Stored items
****************************************
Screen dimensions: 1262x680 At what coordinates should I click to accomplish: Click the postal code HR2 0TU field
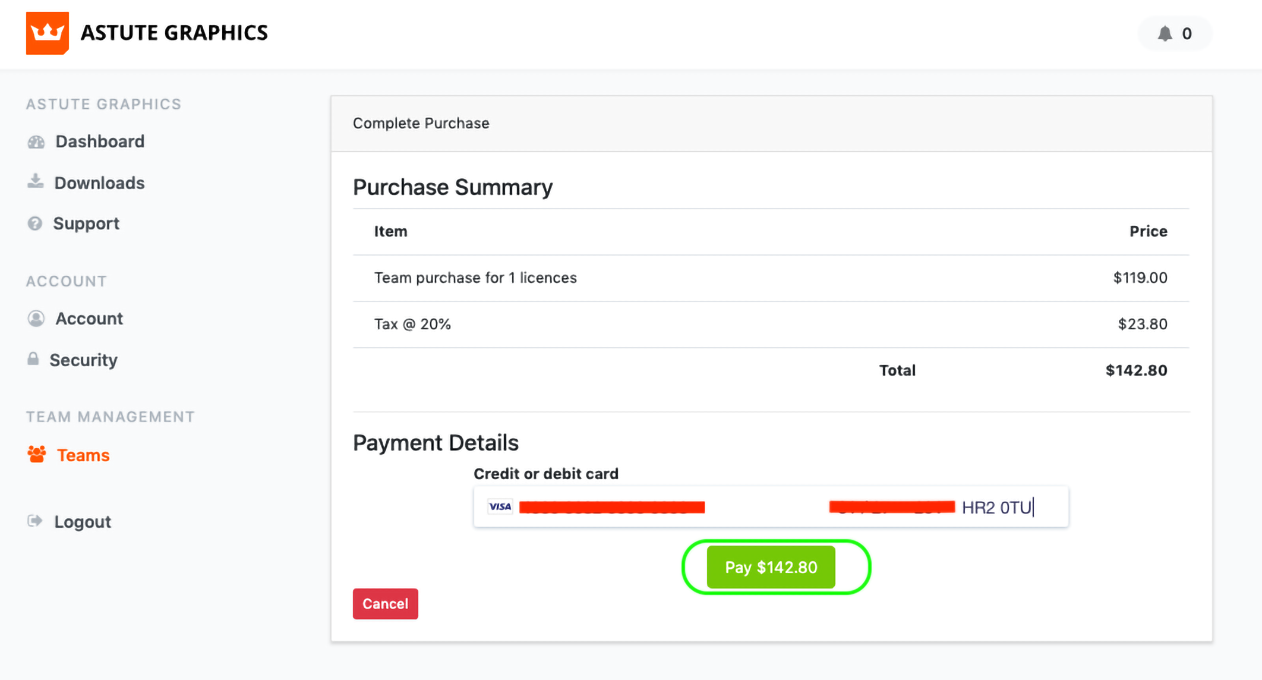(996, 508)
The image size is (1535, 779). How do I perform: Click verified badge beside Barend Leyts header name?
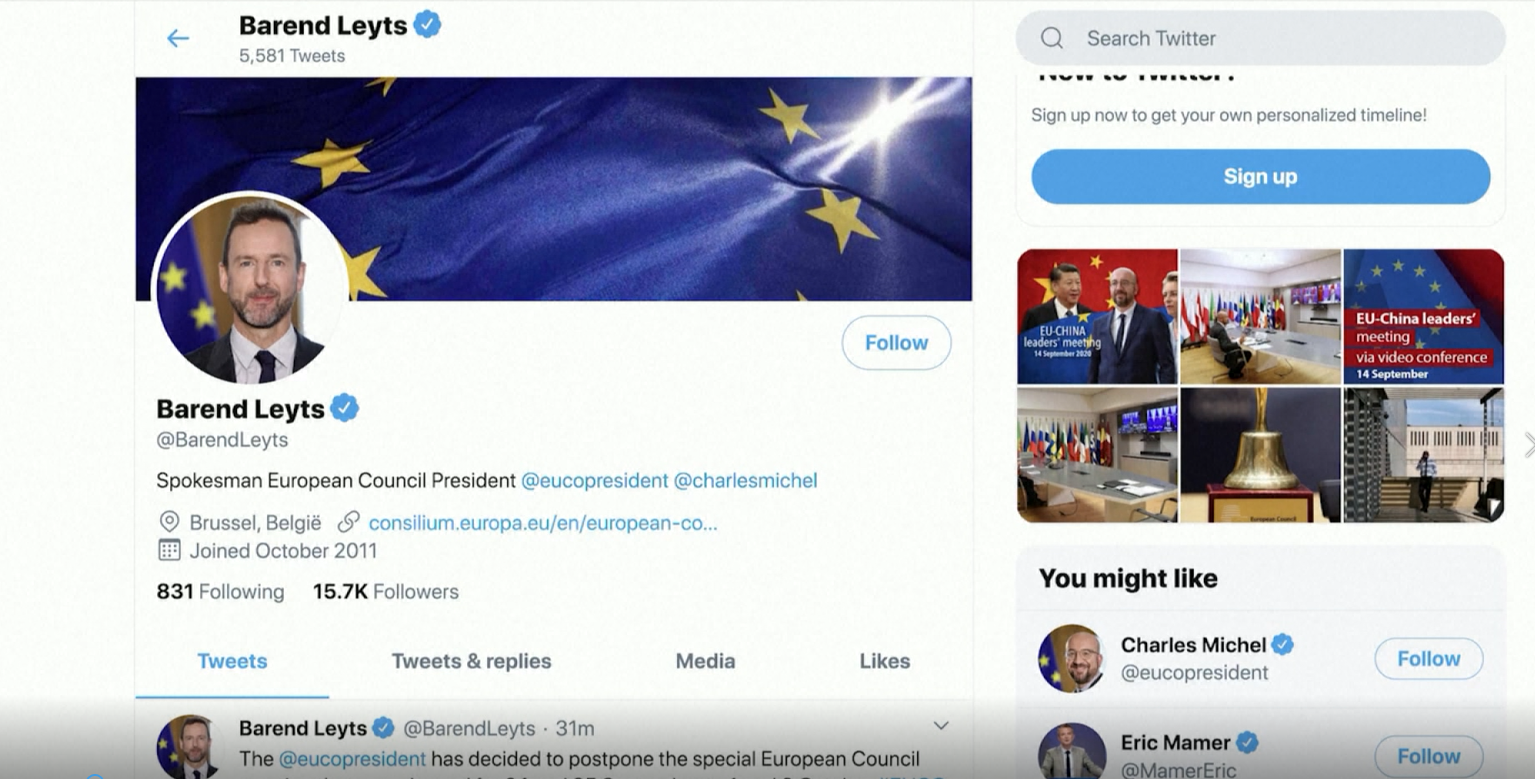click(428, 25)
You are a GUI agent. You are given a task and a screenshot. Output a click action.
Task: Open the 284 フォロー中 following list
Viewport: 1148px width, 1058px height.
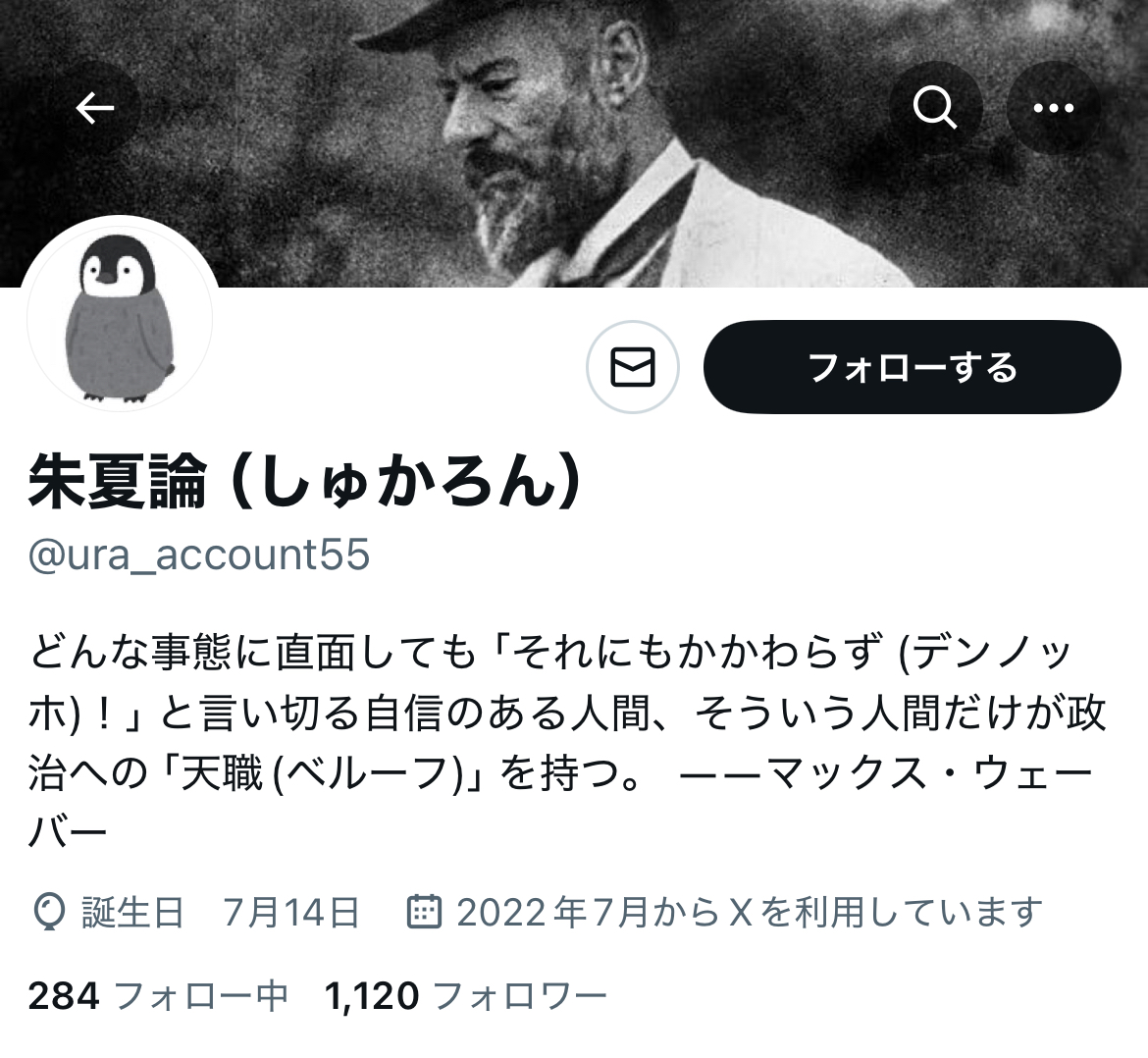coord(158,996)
****************************************
• [Your task] Only the records are wanted, copied exactly, with the pictures dropped.

• [Expected output]
Screen dimensions: 1262x680 At what coordinates should I click to accomplish: Click the postal code HR2 0TU field
(996, 508)
The image size is (1535, 779). How do I perform: Click verified badge beside Barend Leyts header name?
click(428, 25)
You are a GUI agent. You are given a task and a screenshot. Output a click action.
Task: Open the 284 フォロー中 following list
Viewport: 1148px width, 1058px height.
coord(158,996)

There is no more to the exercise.